This homework constitutes 10% of your course grade.
Download and unzip the file http://www.cnbc.cmu.edu/~plaut/IntroPDP/networks/digits.zip which contains files that define four different networks that learn from hand-written digits.
First, start up lens and load digits-enc.in. Click on "Train" to train the network for 300 epochs (i.e., 300 sweeps through all 3823 patterns; depending on how fast your laptop is, this may take a while.) You'll notice that the total error reaches a plateau of about 50,000 at about 20 epochs (where the network has only learned the general size and position of the digits, but is not differentiating among them much), but that the error starts dropping again at about 60 epochs and that it reaches just over 15,500 by epoch 300. (These error values are much larger than in the XOR problem because the error measure sums over output units and over examples, and there are many more of each in the current simulation.)
Now open the Unit Viewer. We don't really need to see target values (since they're the same as the inputs) so, under the menu "Value", select "Outputs" (rather than "Outputs and Targets"). Click on various examples of the digit zero to try to get an impression of how well the network is able to regenerate each input.
1A [15 pts.] Consider the two examples "0-train5" and "0-train24" in particular. Describe the differences between the inputs and outputs for these examples, and how the outputs in particular are related to other instances of zeros. Try to explain the results in terms of the general properties of learning in PDP networks.
Now, right click on each of the hidden units in turn, to display their incoming and outgoing weights. You will probably want to adjust the slider on the right-hand side to see the weight values well, and you may want to change to the Black-Grey-White or Hinton Diagram palette.
1B [15 pts.] Characterize the kinds of features that the hidden units have learned and how they might combine to reconstruct specific digits.
From the main panel, click on "Run Script" and select digits-rec.in.
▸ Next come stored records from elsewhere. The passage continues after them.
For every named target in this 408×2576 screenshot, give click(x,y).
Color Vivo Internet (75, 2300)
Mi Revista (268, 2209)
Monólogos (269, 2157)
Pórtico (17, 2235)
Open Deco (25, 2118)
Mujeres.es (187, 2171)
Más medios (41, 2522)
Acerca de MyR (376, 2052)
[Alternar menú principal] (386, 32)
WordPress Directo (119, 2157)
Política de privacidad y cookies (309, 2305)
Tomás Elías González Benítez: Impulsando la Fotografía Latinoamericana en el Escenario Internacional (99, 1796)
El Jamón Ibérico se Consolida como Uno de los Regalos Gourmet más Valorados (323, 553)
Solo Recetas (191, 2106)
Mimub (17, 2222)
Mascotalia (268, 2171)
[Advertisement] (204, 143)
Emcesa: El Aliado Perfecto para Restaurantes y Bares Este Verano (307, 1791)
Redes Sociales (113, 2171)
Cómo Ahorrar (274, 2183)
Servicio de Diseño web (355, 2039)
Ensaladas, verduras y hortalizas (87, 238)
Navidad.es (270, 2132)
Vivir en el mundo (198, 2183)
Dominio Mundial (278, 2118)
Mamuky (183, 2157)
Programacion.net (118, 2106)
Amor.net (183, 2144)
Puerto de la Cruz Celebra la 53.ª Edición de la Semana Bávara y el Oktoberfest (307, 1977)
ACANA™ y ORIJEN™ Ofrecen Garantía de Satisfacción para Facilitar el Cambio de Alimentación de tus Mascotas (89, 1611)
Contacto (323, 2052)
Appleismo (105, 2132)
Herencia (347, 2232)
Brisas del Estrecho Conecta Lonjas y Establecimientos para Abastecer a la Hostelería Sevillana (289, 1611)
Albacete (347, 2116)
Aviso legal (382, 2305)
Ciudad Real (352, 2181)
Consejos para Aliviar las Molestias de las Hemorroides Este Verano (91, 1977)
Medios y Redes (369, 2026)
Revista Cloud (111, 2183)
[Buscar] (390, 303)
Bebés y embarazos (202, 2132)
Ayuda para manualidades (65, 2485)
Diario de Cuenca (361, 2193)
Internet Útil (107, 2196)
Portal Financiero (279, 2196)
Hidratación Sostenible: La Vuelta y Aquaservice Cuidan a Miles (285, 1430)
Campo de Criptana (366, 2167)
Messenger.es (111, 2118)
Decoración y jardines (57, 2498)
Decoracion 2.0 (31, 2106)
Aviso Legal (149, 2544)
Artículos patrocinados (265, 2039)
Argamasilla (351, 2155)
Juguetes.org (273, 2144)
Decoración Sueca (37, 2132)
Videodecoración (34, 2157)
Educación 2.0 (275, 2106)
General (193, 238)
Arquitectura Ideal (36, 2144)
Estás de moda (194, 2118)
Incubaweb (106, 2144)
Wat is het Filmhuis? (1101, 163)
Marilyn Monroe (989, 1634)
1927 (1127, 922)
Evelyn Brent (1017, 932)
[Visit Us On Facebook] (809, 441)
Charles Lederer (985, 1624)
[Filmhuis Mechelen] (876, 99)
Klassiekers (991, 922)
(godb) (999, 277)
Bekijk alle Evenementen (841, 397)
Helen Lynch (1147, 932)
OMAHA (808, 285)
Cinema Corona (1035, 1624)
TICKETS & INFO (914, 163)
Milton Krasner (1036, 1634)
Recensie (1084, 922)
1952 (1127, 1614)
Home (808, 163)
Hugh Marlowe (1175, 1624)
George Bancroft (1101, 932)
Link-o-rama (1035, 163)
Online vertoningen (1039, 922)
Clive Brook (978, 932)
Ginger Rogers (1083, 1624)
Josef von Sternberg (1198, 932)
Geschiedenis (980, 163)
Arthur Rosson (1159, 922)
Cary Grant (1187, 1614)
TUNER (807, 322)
This will load in the second network, which will learn to recognize each digit rather than to regenerate it. This network has the same number of hidden units (10) as the auto-encoder version. Note that you can switch back and forth between the two networks by clicking on "Network" in the upper left of the main panel and selecting the relevant network, which will help in comparing the two.
Train the recognition network for 150 epochs by clicking on the "Train" button. At this point, the network is producing relatively low error on the training set (just under 850). Now, right click on each of the hidden units in turn, to display their incoming and outgoing weights (just as you did for the auto-encoder network).
2A [20 pts.] Contrast the kinds of features learned by the recognition network with those learned by the auto-encoder network. Explain the differences in terms of the distinct demands of the two tasks.
Click on "Testing Set" at the top right of the main panel, select "digits-rec.train" and click "Test" (near the bottom) to test performance on the training set. Note the error per example and the percent of examples for which the output unit criterion is met. (For this network, the latter number is the percent of examples for which the correct output unit is the most active one.) Then set "Testing Set" to "digits-rec.test" and click "Test" to test generalization performance on the (untrained) testing set, noting the same performance measures.
Now set "Weight Updates" to 1000 and click "Train Network" in order to train to a total of 1150 epochs. This may take a while....
2B [15 pts.] Test the performance of the network on both the training and testing sets in the same way as you did after 150 epochs. Report the results for both 150 and 1150 epochs and explain them.
Click on "Run Script" in the main panel and select digits-deep.in. This will load in the third network, which is also trained to recognize digits but now has an additional hidden layer of 40 units between the input and what is now the second hidden layer of 10 units. Apart from having different initial random weights, all other aspects of the simulation, including learning parameters, are the same as for the standard recognition network (digits-rec.in).
Click on "Train" to train for 150 epochs. Test the performance of the deep network on both the training and testing sets, and compare the results to those for the standard network after 150 epochs of training. (You may want to use "Load Weights" to reload the latter's initial weights, digits-rec.init.wt, and train for 150 epochs again.)
3A [10 pts.] Why is performance of the deep sigmoid network so much worse than that of the standard sigmoid network? Try to relate your answer to the nature of the learning curve shown in the error graph for the deep network.
Finally, use "Run Script" to load in digits-deep-RELU.in. This network is identical to digits-deep.in except that the hidden units are rectified linear units (RELUs) instead of sigmoid units. (The network also includes a cost function for the hidden units that weakly penalizes large activation values.)
Click on "Train" to train for 150 epochs. Test the performance of the deep RELU network on both the training and testing sets, and compare the results to those for the deep sigmoid (digits-deep.in) and standard sigmoid (digits-rec.in) networks after 150 epochs of training.
3B [10 pts.] Why is performance of the deep RELU network better than that of the deep sigmoid network? How much additional training of the deep sigmoid network is needed to match the performance of the deep RELU network?
3C [15 pts.] Why is performance of the deep RELU network even better than that of the standard sigmoid network after 150 epochs of training for each? Be sure to consider all of the differences between the two networks.